On voit quelle est l’importance du phénomène: il se manifeste aussi bien dans les assemblages de mots que dans les mots considérés séparément. C’est un point qu’il ne faudra jamais perdre de vue dans l’étude des mots pris séparément. Nous le rappellerons d’ailleurs plus d’une fois au lecteur. Mais de toutes ces considérations il résulte que l’objet principal de la première partie de ce livre sera l’étude des voyelles toniques, qui sont de beaucoup les plus importantes. Quant aux voyelles atones, j’entends celles qui sont dans le corps des mots, nous ne laisserons pas d’en dire un mot à la suite dans chaque chapitre, mais seulement comme complément, et parce que le phénomène général dont on vient de parler ne se manifeste pas également dans tous les cas. Il faut voir notamment dans quelles circonstances il peut se faire qu’une syllabe qui perd l’accent garde néanmoins en partie ses qualités premières.

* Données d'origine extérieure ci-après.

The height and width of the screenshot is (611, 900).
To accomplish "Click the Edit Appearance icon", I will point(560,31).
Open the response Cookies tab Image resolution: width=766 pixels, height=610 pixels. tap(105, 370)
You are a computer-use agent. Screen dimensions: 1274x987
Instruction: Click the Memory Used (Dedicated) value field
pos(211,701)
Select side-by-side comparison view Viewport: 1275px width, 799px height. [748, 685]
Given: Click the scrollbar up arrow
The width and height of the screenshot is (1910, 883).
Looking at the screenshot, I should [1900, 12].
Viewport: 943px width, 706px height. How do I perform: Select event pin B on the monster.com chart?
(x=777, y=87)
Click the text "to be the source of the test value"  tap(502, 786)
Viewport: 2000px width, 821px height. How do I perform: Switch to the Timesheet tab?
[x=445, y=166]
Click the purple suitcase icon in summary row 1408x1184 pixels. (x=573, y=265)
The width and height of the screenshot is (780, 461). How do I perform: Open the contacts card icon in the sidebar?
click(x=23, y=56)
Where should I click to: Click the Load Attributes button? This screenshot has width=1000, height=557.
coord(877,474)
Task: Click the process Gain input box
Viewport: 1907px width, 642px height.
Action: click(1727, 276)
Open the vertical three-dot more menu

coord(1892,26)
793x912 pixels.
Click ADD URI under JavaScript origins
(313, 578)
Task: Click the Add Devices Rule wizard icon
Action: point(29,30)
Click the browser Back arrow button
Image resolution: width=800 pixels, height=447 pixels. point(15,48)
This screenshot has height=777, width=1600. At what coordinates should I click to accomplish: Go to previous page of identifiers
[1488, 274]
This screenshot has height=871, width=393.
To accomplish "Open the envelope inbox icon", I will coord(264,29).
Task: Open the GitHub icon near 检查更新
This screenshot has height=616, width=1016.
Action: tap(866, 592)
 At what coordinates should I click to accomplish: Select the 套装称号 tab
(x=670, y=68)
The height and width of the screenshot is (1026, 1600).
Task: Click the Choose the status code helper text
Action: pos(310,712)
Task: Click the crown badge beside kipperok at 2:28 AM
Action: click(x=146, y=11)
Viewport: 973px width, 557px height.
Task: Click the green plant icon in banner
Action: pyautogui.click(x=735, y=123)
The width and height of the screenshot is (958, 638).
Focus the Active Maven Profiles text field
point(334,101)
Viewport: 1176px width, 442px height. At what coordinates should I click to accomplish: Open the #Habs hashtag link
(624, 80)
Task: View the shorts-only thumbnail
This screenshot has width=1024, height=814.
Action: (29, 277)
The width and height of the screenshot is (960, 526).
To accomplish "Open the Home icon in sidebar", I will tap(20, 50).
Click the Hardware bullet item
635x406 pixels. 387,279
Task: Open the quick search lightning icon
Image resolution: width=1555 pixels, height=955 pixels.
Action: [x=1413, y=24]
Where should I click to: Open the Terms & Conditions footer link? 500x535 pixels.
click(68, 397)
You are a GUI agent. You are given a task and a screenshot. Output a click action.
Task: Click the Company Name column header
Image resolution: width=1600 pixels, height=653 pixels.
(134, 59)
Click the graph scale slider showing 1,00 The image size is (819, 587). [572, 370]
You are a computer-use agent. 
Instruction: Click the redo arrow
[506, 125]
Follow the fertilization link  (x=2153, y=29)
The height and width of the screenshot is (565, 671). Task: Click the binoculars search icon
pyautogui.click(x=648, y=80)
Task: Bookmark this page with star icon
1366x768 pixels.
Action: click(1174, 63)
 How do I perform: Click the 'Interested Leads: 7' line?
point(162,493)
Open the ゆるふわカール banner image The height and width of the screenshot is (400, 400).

Autres observations générales.
En dehors de la distinction capitale que nous venons de faire entre les voyelles toniques et les atones, nous pouvons encore, avant de passer à l’étude des voyelles particulières, simplifier sensiblement la besogne par avance au moyen de deux observations générales concernant les voyelles toniques qui peuvent être ouvertes, a, e, eu, o.
C’est un fait constant que les groupes de consonnes abrègent la voyelle qui précède, et cela est vrai des toniques encore plus que des autres. Donc une voyelle tonique n’est jamais longue, et encore moins fermée, quand elle est suivie de deux consonnes articulées: secte, golfe. Je dis articulées toutes les deux, car d’une part une consonne double n’a jamais en fin de mot que la valeur d’une consonne simple; d’autre part, dans un mot tel qu’amante, on ne prononce qu’une seule consonne, l’n n’étant plus que le signe extérieur de la nasalisation; de même dans Duquesne, l’s ne sert plus qu’à allonger la voyelle. Mais si les deux consonnes sont articulées, elles produisent le même effet que l’atonie, et elles le produisent avec une régularité et une constance parfaites, que nous ne trouverons pas ailleurs. Par exemple, apte, arc, arche, taxe (car x=cs), etc., ou secte, berge, ferme, reste, vexe, etc., ou docte, dogme, golfe, porche, etc., ont la voyelle plus ou moins brève, suivant les cas, mais jamais longue et toujours ouverte, et ces finales n’ont jamais d’accent circonflexe[23].
Toutefois, ces groupes de deux consonnes ne comprennent pas ceux où la seconde, mais la seconde seule, est une liquide, l ou r; car ceux-là sont traités en français comme s’ils ne faisaient qu’une seule consonne[24]. Ainsi les finales en -acle ou -adre, par exemple, peuvent être, comme nous le verrons plus loin, longues ou brèves, ouvertes ou fermées, et ne doivent pas être confondues avec les finales en -acte ou -apte, ou même -arle, toujours ouvertes, et toujours brèves ou moyennes; de même etre peut être long ou bref (être, mètre), tandis que -erte, fait des mêmes lettres, n’est jamais long; l’a est long et fermé dans sabre, tandis qu’il est nécessairement ouvert et moyen dans barbe, qui a les mêmes consonnes, et même dans marbre, qui en a une de plus.
Malgré cette restriction, il reste un nombre considérable de finales toniques dont nous n’aurons pas à nous occuper: plus de trente pour chacune des voyelles a, é, o[25]. Nous n’aurons donc à étudier que trois catégories:
1º Les voyelles finales, avec ou sans consonne muette: panama, ama(s), clima(t), estoma(c);
2º Les voyelles suivies d’une seule consonne articulée, simple ou double, avec ou sans e muet: cartel, martèle, mortelle;
3º Les voyelles suivies de deux consonnes articulées dont la seconde seule est l ou r, la première étant simple ou double: maître, mètre, mettre.
Notre seconde observation préliminaire à propos des voyelles toniques a, e, eu, o, c’est que, lorsqu’elles ont l’accent circonflexe, elles sont longues en principe, quand elles sont suivies d’une syllabe muette, sauf dans les formes verbales[26].